With a snap of his fingers, Baelin conjured a roaring flame in a massive fireplace that Alex was half-convinced he’d never seen before. Yet, there it sat in the corner of the office as though it had always been there.

Alex told himself he must have missed it, but then again, the university had moving benches: a fireplace that just appeared on command in the chancellor’s office would be easy to believe.

“That brings me to another question: why Art of the Wizard in Combat?” he asked. “It would seem that with these…limitations, it would have likely been the worst course in all of Generasi for you to partake in.”

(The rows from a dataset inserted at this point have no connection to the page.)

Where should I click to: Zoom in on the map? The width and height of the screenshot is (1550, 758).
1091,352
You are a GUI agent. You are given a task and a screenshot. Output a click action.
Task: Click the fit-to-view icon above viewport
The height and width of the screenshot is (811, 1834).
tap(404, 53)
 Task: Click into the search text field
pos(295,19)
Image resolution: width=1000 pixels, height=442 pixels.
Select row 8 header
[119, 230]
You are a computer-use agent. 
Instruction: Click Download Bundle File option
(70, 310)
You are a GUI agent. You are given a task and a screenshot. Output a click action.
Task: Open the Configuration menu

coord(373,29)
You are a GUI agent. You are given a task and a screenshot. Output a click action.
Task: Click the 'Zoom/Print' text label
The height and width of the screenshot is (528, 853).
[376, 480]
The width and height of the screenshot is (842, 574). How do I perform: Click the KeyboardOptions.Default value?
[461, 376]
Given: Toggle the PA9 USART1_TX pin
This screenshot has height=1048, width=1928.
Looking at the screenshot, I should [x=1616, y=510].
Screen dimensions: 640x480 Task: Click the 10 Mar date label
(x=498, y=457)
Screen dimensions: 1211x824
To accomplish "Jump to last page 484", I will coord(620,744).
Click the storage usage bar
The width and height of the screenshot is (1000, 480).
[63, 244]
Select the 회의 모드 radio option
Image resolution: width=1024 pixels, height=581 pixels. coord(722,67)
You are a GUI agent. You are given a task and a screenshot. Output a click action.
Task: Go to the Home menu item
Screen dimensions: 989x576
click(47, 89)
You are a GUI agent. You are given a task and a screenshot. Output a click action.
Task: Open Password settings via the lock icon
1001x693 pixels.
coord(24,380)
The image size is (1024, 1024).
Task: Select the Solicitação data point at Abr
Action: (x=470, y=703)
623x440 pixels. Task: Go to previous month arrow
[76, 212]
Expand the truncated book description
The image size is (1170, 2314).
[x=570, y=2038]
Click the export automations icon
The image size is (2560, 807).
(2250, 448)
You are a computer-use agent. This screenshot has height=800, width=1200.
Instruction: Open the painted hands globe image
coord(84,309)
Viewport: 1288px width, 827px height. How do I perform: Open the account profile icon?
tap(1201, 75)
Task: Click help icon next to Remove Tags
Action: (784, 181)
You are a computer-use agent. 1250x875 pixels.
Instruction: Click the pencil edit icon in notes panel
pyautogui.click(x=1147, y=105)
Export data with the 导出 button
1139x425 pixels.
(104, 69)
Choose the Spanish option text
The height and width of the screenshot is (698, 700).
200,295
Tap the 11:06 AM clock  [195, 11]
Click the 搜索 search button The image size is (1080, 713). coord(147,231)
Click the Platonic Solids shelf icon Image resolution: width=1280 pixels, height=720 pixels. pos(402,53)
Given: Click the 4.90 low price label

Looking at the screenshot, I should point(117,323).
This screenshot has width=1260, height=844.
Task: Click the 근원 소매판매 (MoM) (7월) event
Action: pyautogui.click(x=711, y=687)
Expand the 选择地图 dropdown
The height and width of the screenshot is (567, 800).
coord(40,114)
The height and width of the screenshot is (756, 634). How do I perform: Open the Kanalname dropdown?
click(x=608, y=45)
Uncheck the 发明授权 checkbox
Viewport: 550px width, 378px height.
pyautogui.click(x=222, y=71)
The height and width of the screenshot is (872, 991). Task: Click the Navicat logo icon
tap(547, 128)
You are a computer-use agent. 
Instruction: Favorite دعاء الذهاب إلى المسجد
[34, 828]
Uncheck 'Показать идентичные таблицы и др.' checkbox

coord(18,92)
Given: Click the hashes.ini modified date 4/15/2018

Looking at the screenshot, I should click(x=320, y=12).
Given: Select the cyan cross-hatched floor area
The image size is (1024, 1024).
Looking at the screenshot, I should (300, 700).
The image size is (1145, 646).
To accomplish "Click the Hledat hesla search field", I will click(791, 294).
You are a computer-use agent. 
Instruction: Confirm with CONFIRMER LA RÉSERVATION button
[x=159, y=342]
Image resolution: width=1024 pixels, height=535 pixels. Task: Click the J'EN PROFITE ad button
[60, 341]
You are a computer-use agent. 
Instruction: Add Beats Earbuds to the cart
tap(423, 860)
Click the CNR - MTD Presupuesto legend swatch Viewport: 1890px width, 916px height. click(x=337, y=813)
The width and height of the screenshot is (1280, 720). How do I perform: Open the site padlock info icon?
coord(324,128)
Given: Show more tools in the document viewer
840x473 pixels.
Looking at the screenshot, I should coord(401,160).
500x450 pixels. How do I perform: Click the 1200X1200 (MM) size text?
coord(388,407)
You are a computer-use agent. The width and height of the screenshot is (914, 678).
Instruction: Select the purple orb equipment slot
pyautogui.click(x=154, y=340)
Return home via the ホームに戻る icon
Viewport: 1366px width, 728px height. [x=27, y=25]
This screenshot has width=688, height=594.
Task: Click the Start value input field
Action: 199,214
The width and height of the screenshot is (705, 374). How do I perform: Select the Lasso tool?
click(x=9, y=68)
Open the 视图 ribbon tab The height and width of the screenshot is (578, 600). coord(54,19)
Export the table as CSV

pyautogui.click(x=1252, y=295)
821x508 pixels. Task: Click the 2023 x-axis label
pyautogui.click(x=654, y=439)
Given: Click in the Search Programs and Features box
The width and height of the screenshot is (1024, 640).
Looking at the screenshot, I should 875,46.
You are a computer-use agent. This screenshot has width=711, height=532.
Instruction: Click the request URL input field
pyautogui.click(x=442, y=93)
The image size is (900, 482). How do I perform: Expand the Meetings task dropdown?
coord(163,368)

“Oh no way,” Alex said. “I’m pretty sure that course would be Battle Magic: spells that directly attack kind of double The Mark’s interference, since its both combat and spellcraft.”

Scrtch. Scrtch. Scrtch.

The quill wrote faster.

“I see, but still The Art of the Wizard in Combat puts you in great danger, and forces you to face foes. Why take it at all?” Baelin frowned. “Was it due to it being ‘the chancellor’s course?”

“Uh, okay this is a bit awkward.” Alex scratched his head, his mind suddenly pointing out that he hadn’t cut his hair in six months. “So, I actually had no idea that you were the chancellor until the assembly where you announced investigating that potion explosion.”

Alex wasn’t sure, but he thought that the chancellor looked pleasantly surprised. “I see. Then why?”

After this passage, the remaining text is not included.